- Opening Delimiter -

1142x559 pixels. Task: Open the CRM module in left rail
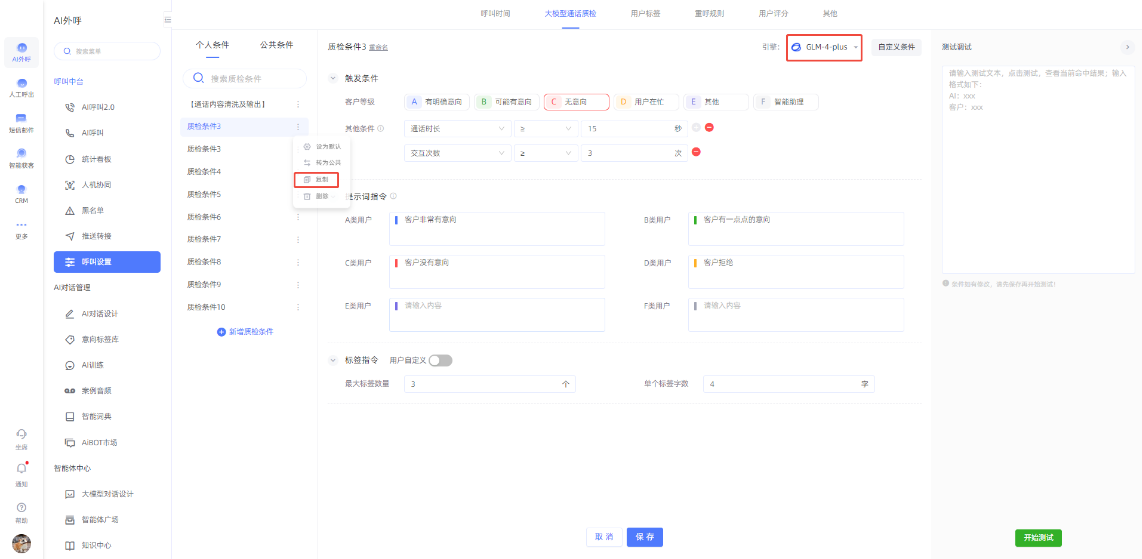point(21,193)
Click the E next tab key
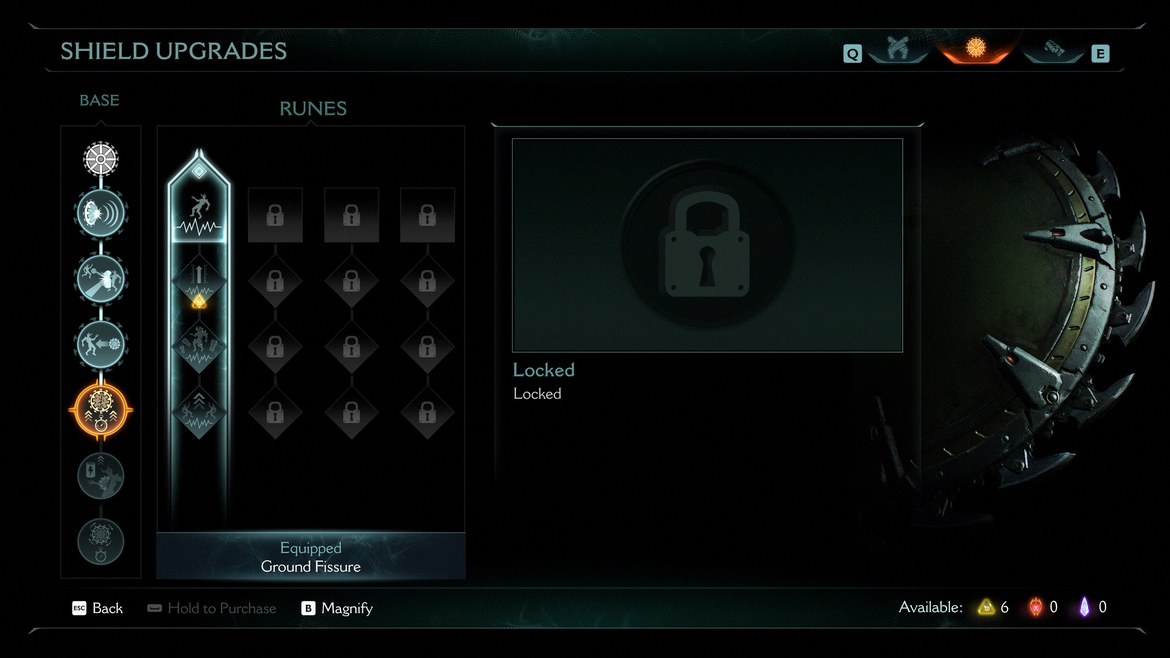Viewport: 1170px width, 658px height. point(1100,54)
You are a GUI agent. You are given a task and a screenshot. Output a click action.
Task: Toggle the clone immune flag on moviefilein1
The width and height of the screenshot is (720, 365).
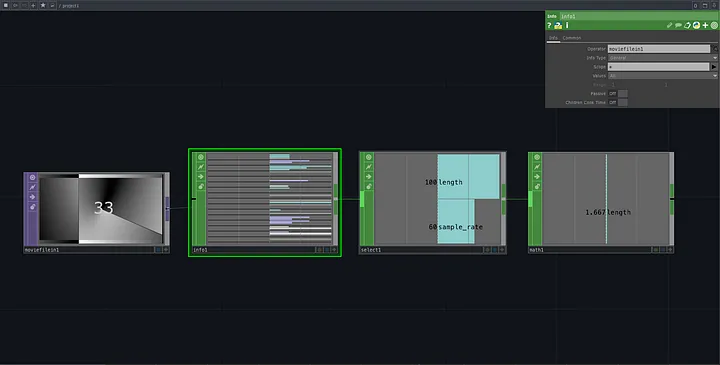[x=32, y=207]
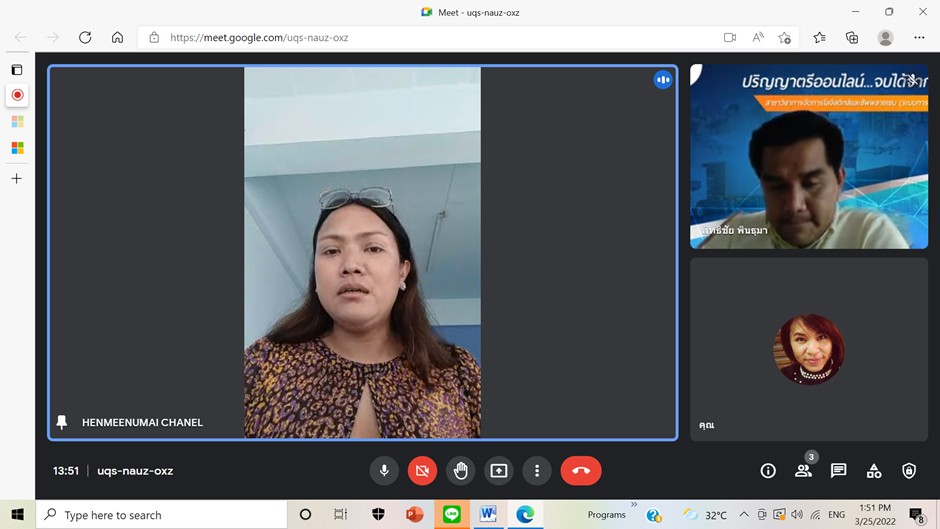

- Closing Delimiter -

Work request →
Reproduce the material word for word, but without its images.

Completed exercise →
1142x559 pixels. Task: Open the CRM module in left rail
point(21,193)
Click the E next tab key
Viewport: 1170px width, 658px height. point(1100,54)
You are a GUI agent. You are given a task and a screenshot. Output a click action.
Task: Toggle the clone immune flag on moviefilein1
The width and height of the screenshot is (720, 365).
[x=32, y=207]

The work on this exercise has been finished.